In response to potential landscape challenges, it is recommended for stakeholders, policymakers, and practitioners to adopt proactive measures.

• Conservation: Prioritising the conservation of critical ecosystems (in our case, coastal forests and wetlands) is essential to maintaining the provision of CES. Protecting these natural areas can safeguard their ability to offer restorative and recreational benefits to the community.
• Sustainable Urban Planning: Responsible urban expansion practices that consider the preservation of green and blue spaces and the integration of natural elements into urban design can help to mitigate the loss of CES. Urban planning should focus on creating spaces that support well-being.
• Ecosystem-Based Land Management: Adopting ecosystem-based approaches to land management can help to balance human development with the preservation of ecosystem services. These approaches can involve sustainable land use practices that prioritise both human well-being and environmental conservation.

In summary, the findings enhance our understanding of landscape benefits and can help stakeholders to make informed decisions. By integrating indicators and valuation frameworks, this study reveals complex links between ecosystems and well-being. This knowledge can empower stakeholders to balance conservation and societal well-being effectively.

5. Conclusions

This study offers valuable insights to guide landscape management and sustainable development and enhance well-being in Harku, Northern Estonia’s peri-urban context. By incorporating the cultural ecosystem services (CES) [34] and landscape character assessment (LCA) frameworks, we aimed to unravel the complex relationship between landscape character types (LCTs) and CES, shedding light on the diverse dimensions of well-being within peri-urban landscapes.

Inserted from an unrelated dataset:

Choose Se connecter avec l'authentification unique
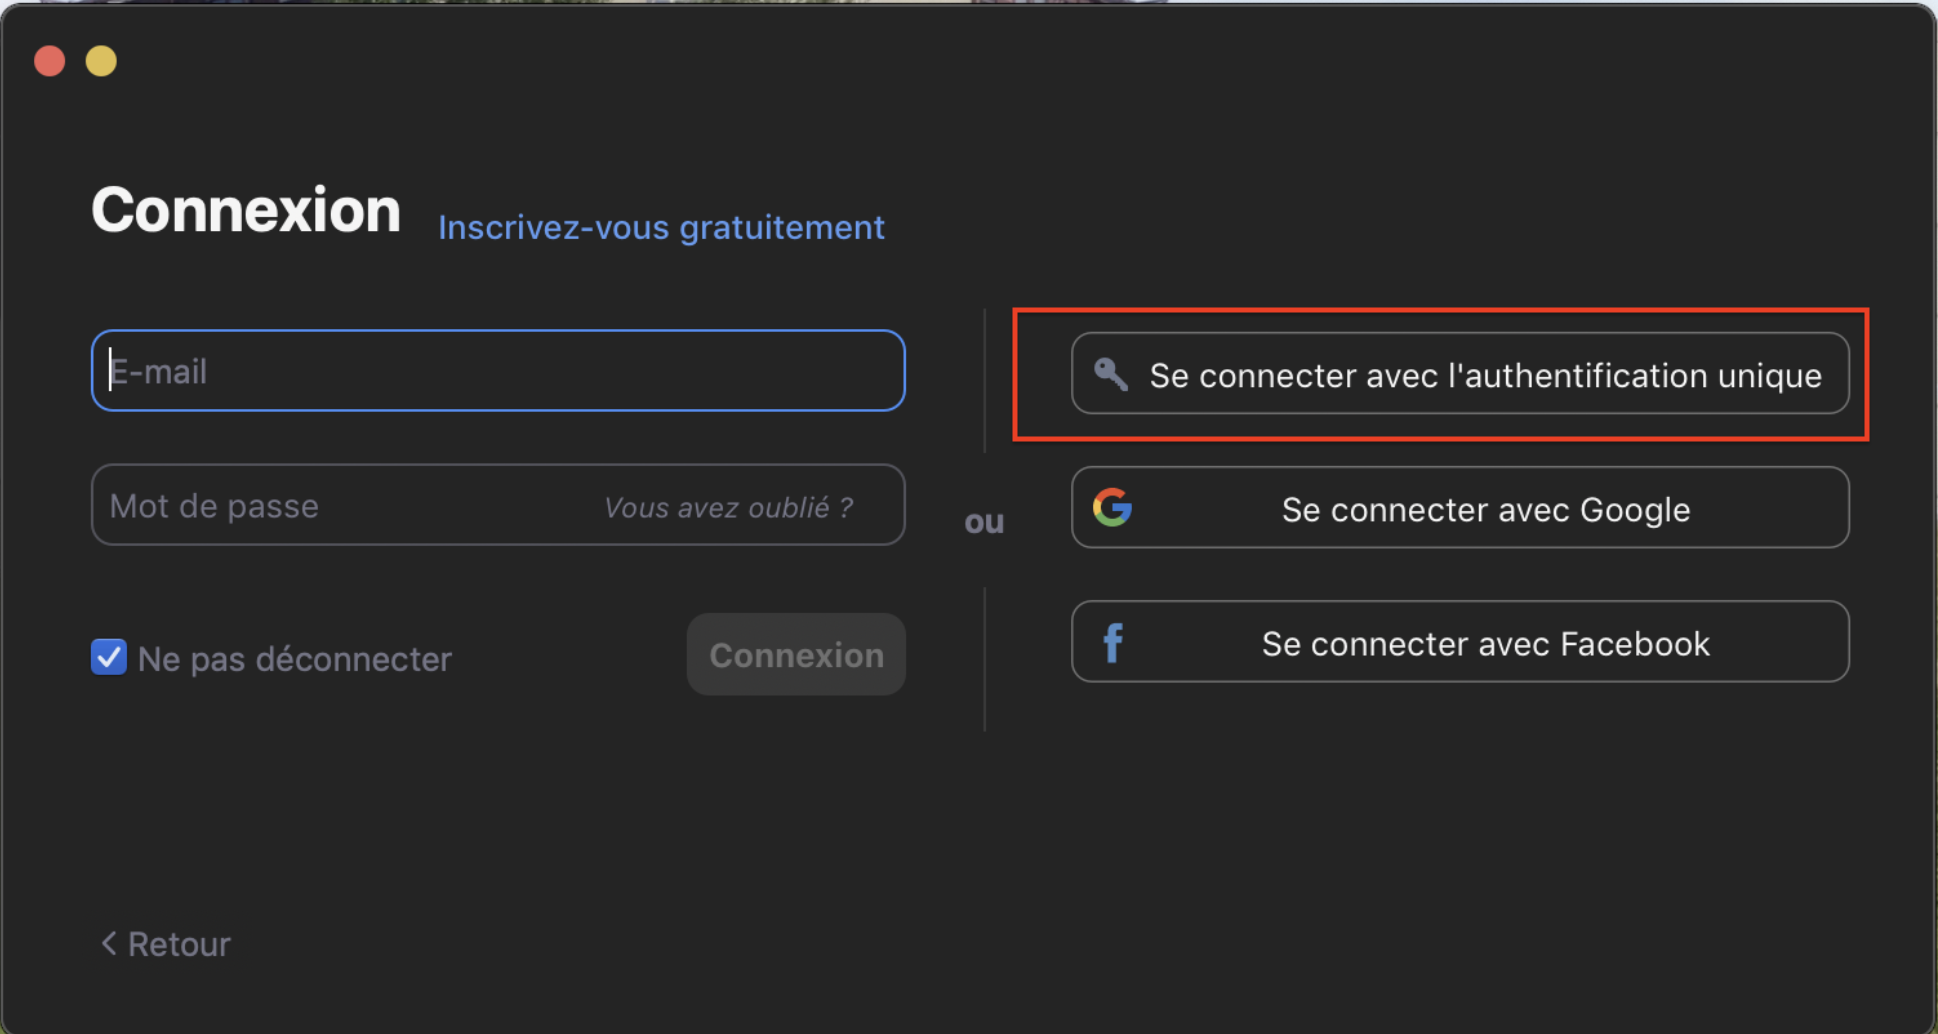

Grouping natural environment types (NETs) into distinct landscape character types (LCTs) has provided a foundational understanding of the landscape diversity within Harku. Our analysis of the restorative, social, and cognitive values across these LCTs has revealed the significant contributions of different landscapes to individual and communal well-being. Notably, “restorative” value emerges as prominent, with landscapes like “Coastal Forest”, “Sandy Beach”, and “Mixed Forest” offering profound psychological rejuvenation. The exploration of “cognitive” value underscores the significance of landscapes such as “Mixed Forests” and “Wetlands” in fostering intellectual engagement and learning experiences. Additionally, landscapes like “Coastal Forests with Settlement Clusters” and “Densely Settled Area on Clint” exhibit strong connections with “social” value, promoting community interactions and a sense of belonging.

Acknowledging the study limitations, including subjectivity and a focus on Harku, we recommend incorporating identified landscape clusters into urban planning to enhance CES and overall well-being in Harku. This integration aligns with the aspirations of the municipality for a liveable and sustainable environment that can positively affect overall well-being and quality of life in the Harku area.

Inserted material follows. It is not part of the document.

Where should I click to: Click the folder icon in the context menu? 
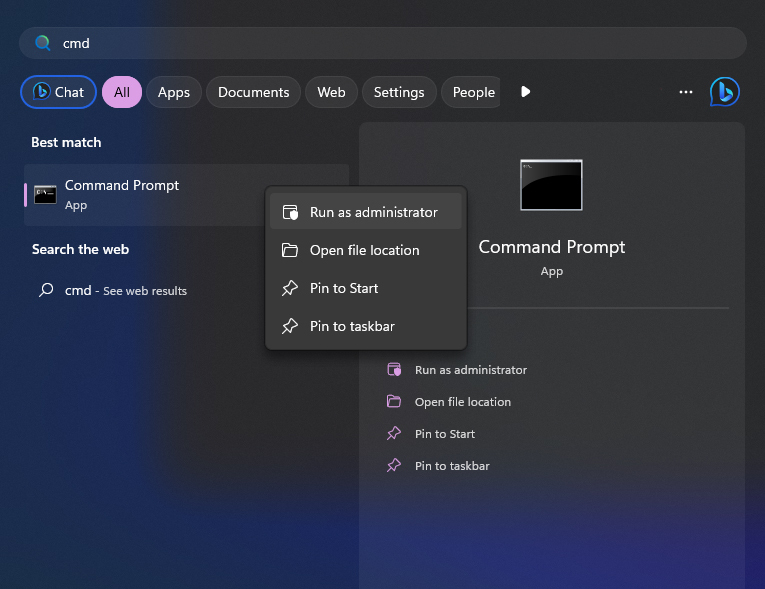tap(290, 250)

We have used real-world data and theories to show that ecosystems and human well-being are closely connected. This should help decision-makers to strike a balance between conserving nature and meeting the needs of society. While primarily academic, these findings offer practical guidance to stakeholders in the studied spatial context, namely ecosystem services conservation, sustainable planning, and ecosystem-services-based land management.

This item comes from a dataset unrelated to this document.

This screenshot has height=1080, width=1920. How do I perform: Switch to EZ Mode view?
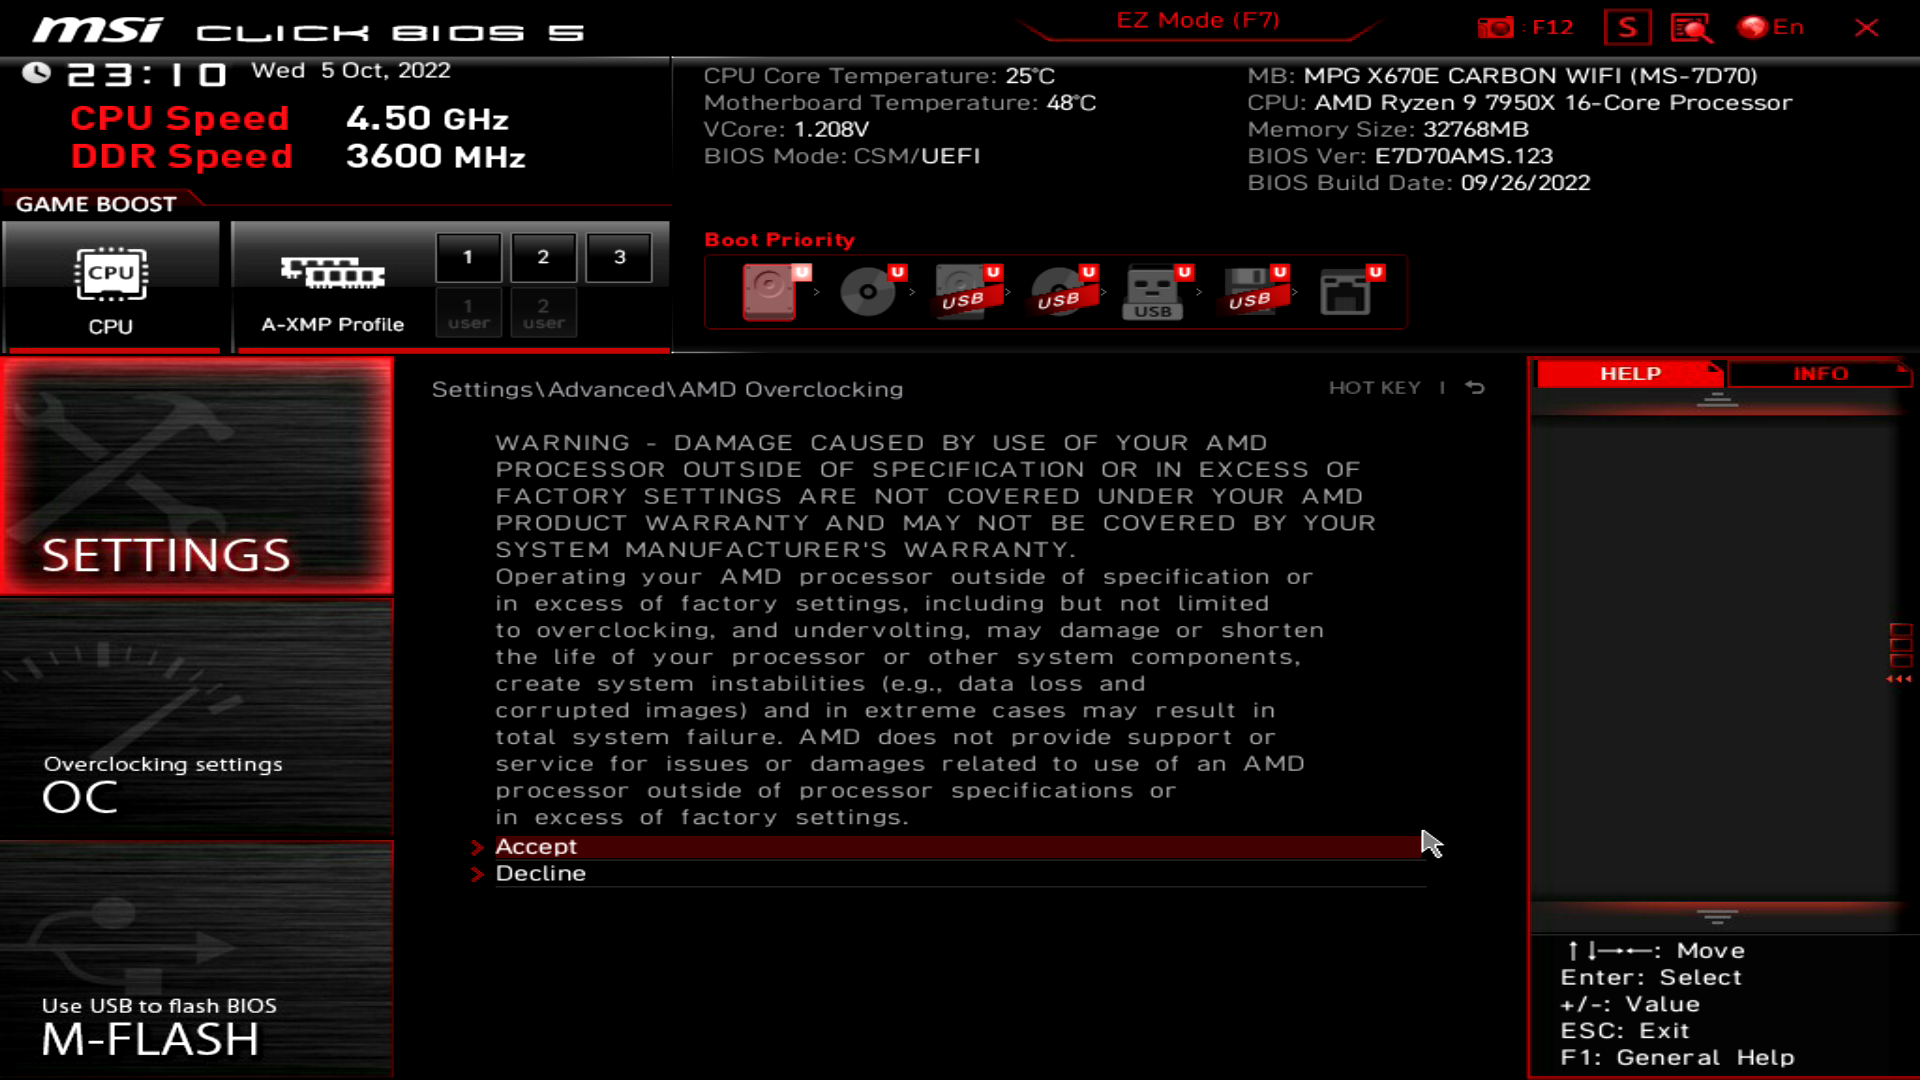(1199, 20)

For future studies, we suggest examining potential changes in CES based on our findings, anticipating landscape cluster evolution in dynamic peri-urban areas—for example, investigating how urban expansion and changing land use policies affect the restorative values of coastal forests, using our study as a baseline to project potential shifts in CES within these ecosystems over the next decade. Exploring the methodology’s applicability in diverse peri-urban contexts beyond Harku would provide valuable insights into its effectiveness in guiding sustainable development and landscape management.

In conclusion, our study not only advances our understanding of the relationships between landscape characteristics and cultural ecosystem services but also offers practical guidance to enhance human well-being while safeguarding the environment.